The Yorkshire Evening Post is a daily evening publication (delivered to newsagents every morning) published by Yorkshire Post Newspapers in Leeds, West Yorkshire, England.  The paper provides a regional slant on the day's news, and traditionally provides close reporting on Leeds United and Leeds Rhinos as well as the Yorkshire County Cricket Club team.

The newspaper generally takes a liberal/centre left position. Despite its title that implies the paper is Yorkshire wide it is a Leeds-based paper, still widely circulated in Bradford, Harrogate, Huddersfield and Wakefield as well.

The City of Leeds has two further widely circulated local papers, being the Wetherby News and the Wharfedale and Airedale Observer.

For many years, the Evening Post produced a separate edition for South Yorkshire printed simultaneously in Doncaster. In 1970 that was converted into the now-closed Doncaster Evening Post.

Starting in 1926, the Yorkshire Evening Post sponsored motorcycle trial events on Post Hill, an area near Farnley specifically acquired for this purpose.

Move from Leeds
In February 2012 Johnston Press announced that printing of The Yorkshire Post and Yorkshire Evening Post in Leeds would be switched to their plant at Dinnington near Sheffield and the Wellington Street printing facility closed.
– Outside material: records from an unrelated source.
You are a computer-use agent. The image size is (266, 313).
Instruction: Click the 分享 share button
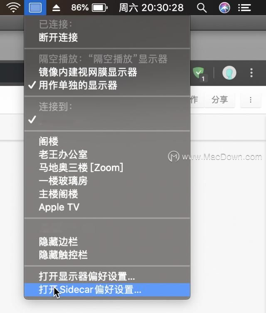[x=220, y=100]
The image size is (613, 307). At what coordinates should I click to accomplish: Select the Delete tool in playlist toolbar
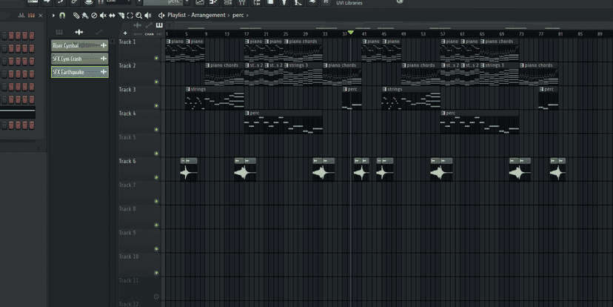94,15
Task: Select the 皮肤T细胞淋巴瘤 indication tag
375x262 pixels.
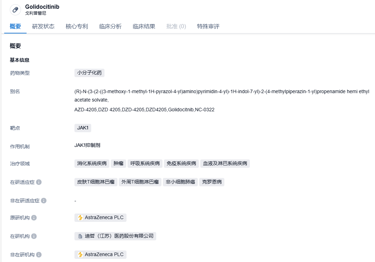Action: pos(96,182)
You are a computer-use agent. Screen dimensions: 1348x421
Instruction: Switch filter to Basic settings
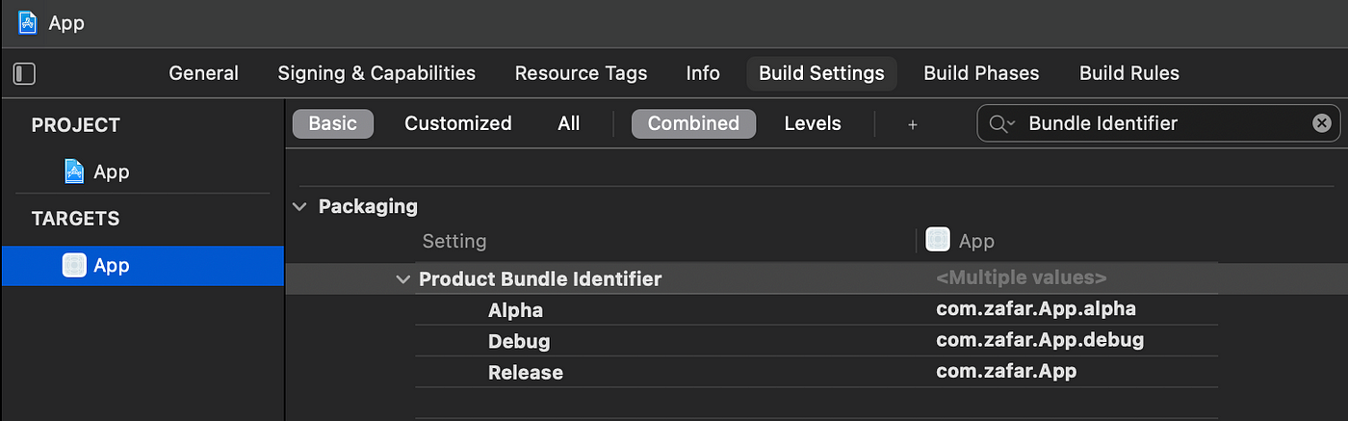point(332,123)
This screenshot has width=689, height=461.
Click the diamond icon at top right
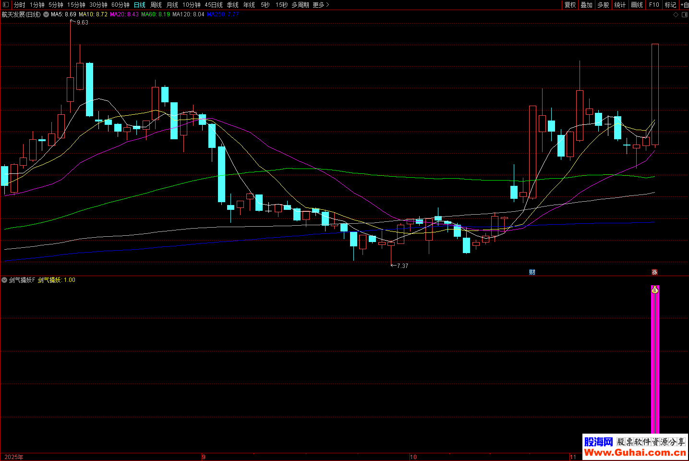pyautogui.click(x=676, y=14)
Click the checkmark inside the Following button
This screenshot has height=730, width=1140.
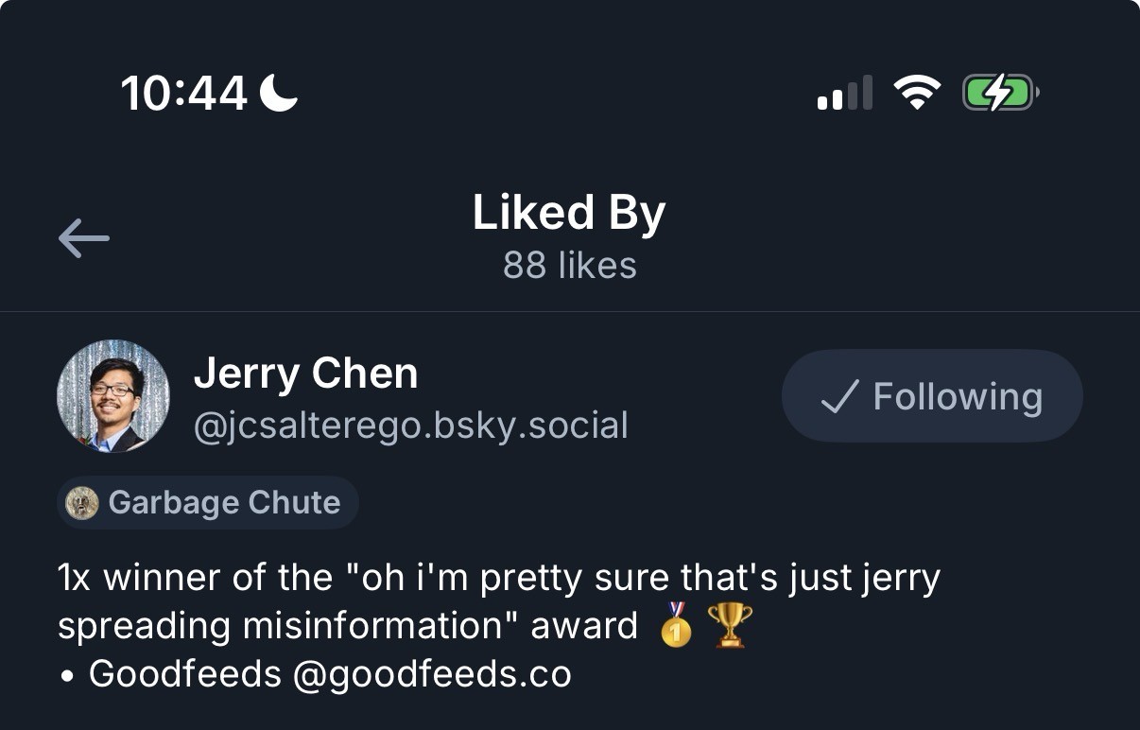(839, 396)
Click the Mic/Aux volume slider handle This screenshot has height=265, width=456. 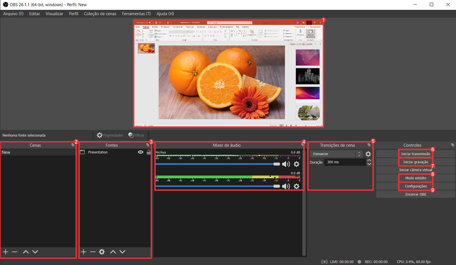click(x=277, y=164)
In September 2013, it was announced the Wellington Street premises would be demolished as journalists had already moved out.  Preliminary demolition began in March 2014; April 2014 it was announced the tower would be spared.

Memoir

In his 2015 memoir, former reporter Revel Barker recalled the 1960s: 

"During the cricket season...the Evening Post would be on the streets at 10.30 a.m. The 'First' would be out about noon, the 'Final' at 2 p.m., the 'One-star final' around 3.30 and the 'Late Night Final' about 4.30. the Post was selling around 250,000 copies a night... nowadays there is only one edition, written and produced the night before and printed in Sheffield, 36 miles away"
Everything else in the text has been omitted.